When graphing a linear function, there are three basic ways to graph it:

- By plotting points (at least 2) and drawing a line through the points
- Using the initial value (output when
*x*= 0) and rate of change (slope) - Using transformations of the identity function \(f(x)=x\)

Example \(\PageIndex{1}\)

Graph \(f(x)=5-\dfrac{2}{3} x\) by plotting points.

**Solution**

In general, we evaluate the function at two or more inputs to find at least two points on the graph. Usually it is best to pick input values that will “work nicely” in the equation. In this equation, multiples of 3 will work nicely due to the \(\dfrac{2}{3}\) in the equation, and of course using \(x = 0\) to get the vertical intercept. Evaluating \(f(x)\) at \(x = 0\), 3 and 6:

\[f(0) = 5 - \dfrac{2}{3} (0) = 5\nonumber \]

\[f(3) = 5 - \dfrac{2}{3} (3) = 3\nonumber \]

\[f(6) = 5 - \dfrac{2}{3} (6) = 1\nonumber \]

These evaluations tell us that the points (0,5), (3,3), and (6,1) lie on the graph of the line. Plotting these points and drawing a line through them gives us the graph.

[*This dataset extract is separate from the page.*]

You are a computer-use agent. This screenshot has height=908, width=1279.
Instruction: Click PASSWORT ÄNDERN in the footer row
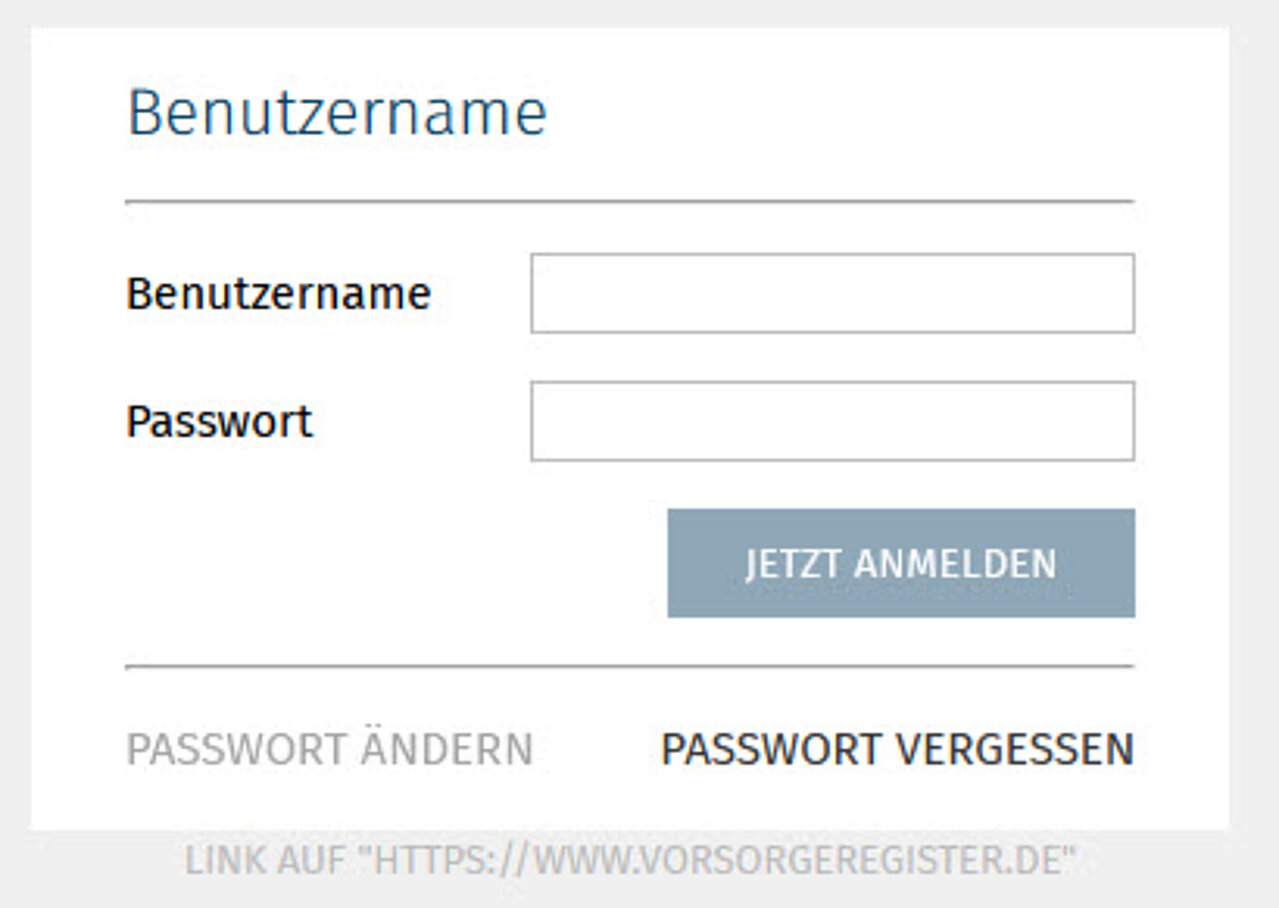(x=330, y=748)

When using the initial value and rate of change to graph, we need to consider the graphical interpretation of these values. Remember the initial value of the function is the output when the input is zero, so in the equation \(f(x)=b+mx\), the graph includes the point \((0, b)\). On the graph, this is the vertical intercept – the point where the graph crosses the vertical axis.

For the rate of change, it is helpful to recall that we calculated this value as

\[m = \dfrac{change\ of\ output}{change\ of\ input}\nonumber\]

From a graph of a line, this tells us that if we divide the vertical difference, or rise, of the function outputs by the horizontal difference, or run, of the inputs, we will obtain the rate of change, also called slope of the line.

\[m=\dfrac{change\ of \ output}{change\ of\ input} = \dfrac{rise}{run}\nonumber \]

Notice that this ratio is the same regardless of which two points we use.

Definition: Graphical interpretation of a linear equation

Graphically, in the equation\(f(x)=b+mx\),

\(b\) is the **vertical intercept** of the graph and tells us we can start our graph at (0, b)

\(m\) is the **slope of the ****line** and tells us how far to rise & run to get to the next point

Once we have at least 2 points, we can extend the graph of the line to the left and right.

Example \(\PageIndex{2}\)

Graph \(f(x)=5-\dfrac{2}{3} x\) using the vertical intercept and slope.

**Solution**

The vertical intercept of the function is (0, 5), giving us a point on the graph of the line.

The slope is \(-\dfrac{2}{3}\). This tells us that for every 3 units the graph “runs” in the horizontal, the vertical “rise” decreases by 2 units.

In graphing, we can use this by first plotting our vertical intercept on the graph, then using the slope to find a second point. From the initial value (0, 5) the slope tells us that if we move to the right 3, we will move down 2, moving us to the point (3, 3). We can continue this again to find a third point at (6, 1). Finally, extend the line to the left and right, containing these points.

Exercise \(\PageIndex{1}\)

Consider that the slope \(-\dfrac{2}{3}\) could also be written as \(\dfrac{2}{-3}\). Using \(\dfrac{2}{-3}\), find another point on the graph that has a negative \(x\) value.

**Answer**-
\((-3,7)\) found by starting at the vertical intercept, going up \(2\) units and \(3\) in the negative horizontal direction. You could have also answered, \((-6, 9)\) or \((-9, 11)\) etc…

Another option for graphing is to use transformations of the identity function\(f(x)=x\).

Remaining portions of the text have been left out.